**Directions for this task:** Lines of the listing that contain "agent" need to be copied.

==== Extracted entries

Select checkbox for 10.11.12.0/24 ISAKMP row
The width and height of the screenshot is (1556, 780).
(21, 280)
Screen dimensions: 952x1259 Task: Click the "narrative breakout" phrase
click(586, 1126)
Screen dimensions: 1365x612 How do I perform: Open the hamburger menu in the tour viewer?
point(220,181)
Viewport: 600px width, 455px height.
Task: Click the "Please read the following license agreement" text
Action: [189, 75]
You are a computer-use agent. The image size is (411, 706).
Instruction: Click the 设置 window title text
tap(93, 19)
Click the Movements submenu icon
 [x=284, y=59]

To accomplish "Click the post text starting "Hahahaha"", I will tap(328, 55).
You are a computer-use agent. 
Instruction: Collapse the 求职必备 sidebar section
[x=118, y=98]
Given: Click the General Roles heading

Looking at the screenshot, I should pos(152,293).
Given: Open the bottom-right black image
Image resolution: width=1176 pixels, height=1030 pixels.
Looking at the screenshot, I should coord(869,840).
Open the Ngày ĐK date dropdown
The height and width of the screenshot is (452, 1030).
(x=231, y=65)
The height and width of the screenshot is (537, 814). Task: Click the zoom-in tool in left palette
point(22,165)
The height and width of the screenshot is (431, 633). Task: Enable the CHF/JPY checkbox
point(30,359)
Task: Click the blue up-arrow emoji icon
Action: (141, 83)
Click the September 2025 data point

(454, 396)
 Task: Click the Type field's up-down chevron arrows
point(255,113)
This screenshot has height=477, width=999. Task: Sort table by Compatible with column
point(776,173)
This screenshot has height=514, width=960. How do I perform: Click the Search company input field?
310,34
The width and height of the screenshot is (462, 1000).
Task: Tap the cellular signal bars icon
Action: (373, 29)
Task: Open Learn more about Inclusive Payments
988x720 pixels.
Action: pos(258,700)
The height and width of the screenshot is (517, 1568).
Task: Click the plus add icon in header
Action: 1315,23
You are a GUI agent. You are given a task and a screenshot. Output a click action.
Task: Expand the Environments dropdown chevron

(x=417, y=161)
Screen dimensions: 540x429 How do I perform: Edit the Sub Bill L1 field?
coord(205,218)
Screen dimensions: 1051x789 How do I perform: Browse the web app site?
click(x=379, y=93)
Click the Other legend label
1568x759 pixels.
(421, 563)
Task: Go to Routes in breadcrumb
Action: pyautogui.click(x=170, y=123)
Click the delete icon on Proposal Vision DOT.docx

========

**Result of this task:**
You are a computer-use agent. The image size is (411, 706).
You are a computer-use agent. 
You are a GUI agent. You are given a task and a screenshot. Output a click action.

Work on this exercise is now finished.